The second important property is the write performance. It’s similar to the previous one. Just, in that case, we’re writing to the database, not reading from it. If the services need to persist a lot of data or even store big blobs, this can be a core parameter.
The next one is latency. It’s a delay between user action and server response. This is especially important in user experience-related components. Good examples are live streaming applications or real-time gaming.
Another important property is resource efficiency. Usually, the fewer resources are consumed, the better. It may result in faster executions, decreased host load, and eventual costs depending on the platform.
Last but not least, we should consider provisioning efficiency. In general, it’s how the database impacts the development, deployment, and tests of the microservices. As we already mentioned earlier, the independence of microservices in those terms is really important.
5.1. SQL vs. NoSQL
Most often, there are two technologies considered for the project or service: SQL and NoSQL. Basically, it’s more complicated, especially if it comes to NoSQL. There is a variety of NoSQL database implementations, namely.
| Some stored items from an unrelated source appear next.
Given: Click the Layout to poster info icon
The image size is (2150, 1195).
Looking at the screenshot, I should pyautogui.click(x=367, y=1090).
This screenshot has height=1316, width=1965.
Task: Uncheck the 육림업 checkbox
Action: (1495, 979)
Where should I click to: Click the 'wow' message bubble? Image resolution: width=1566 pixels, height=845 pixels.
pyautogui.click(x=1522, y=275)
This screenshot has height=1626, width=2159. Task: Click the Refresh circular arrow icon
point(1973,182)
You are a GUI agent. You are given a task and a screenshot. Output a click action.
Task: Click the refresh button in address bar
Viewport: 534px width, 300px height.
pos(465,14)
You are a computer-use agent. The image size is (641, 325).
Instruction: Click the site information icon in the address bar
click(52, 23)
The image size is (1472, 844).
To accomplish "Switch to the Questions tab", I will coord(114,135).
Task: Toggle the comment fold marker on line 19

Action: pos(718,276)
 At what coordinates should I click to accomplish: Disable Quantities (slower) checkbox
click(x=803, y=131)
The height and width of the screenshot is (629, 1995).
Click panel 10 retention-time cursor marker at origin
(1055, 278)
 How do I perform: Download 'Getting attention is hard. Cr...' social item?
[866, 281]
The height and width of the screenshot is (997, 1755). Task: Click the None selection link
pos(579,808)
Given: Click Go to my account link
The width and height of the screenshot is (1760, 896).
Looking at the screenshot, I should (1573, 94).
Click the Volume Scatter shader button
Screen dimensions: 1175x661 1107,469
Although, in this article, we won’t elaborate on the database’s low-level implementation. Let’s compare SQL and NoSQL in general.
SQL
NoSQL
Relational
Non-relational
A single way to store the data: tables
Various implementations: column, document, graph, key-value
Heavily supports transactions
Not suitable for the heavy load of transactions
Pre-defined schema. Changes to the schema require migration
Flexible schema
Best for vertical scaling
Best for horizontal scaling
Based on ACID
Based on CAP theorem
Not suitable for large datasets
Prefered for large datasets
Synchronous execution of inserts and updates
Asynchronous execution of inserts and updates
Suitable for complex queries
Lacks of features to compose complex queries
6. Conclusion
In this article, we elaborated on database design in a microservices architecture. As we can see is a very complex task. All elements should be carefully planned and suited to the project needs to maximize its efficiency.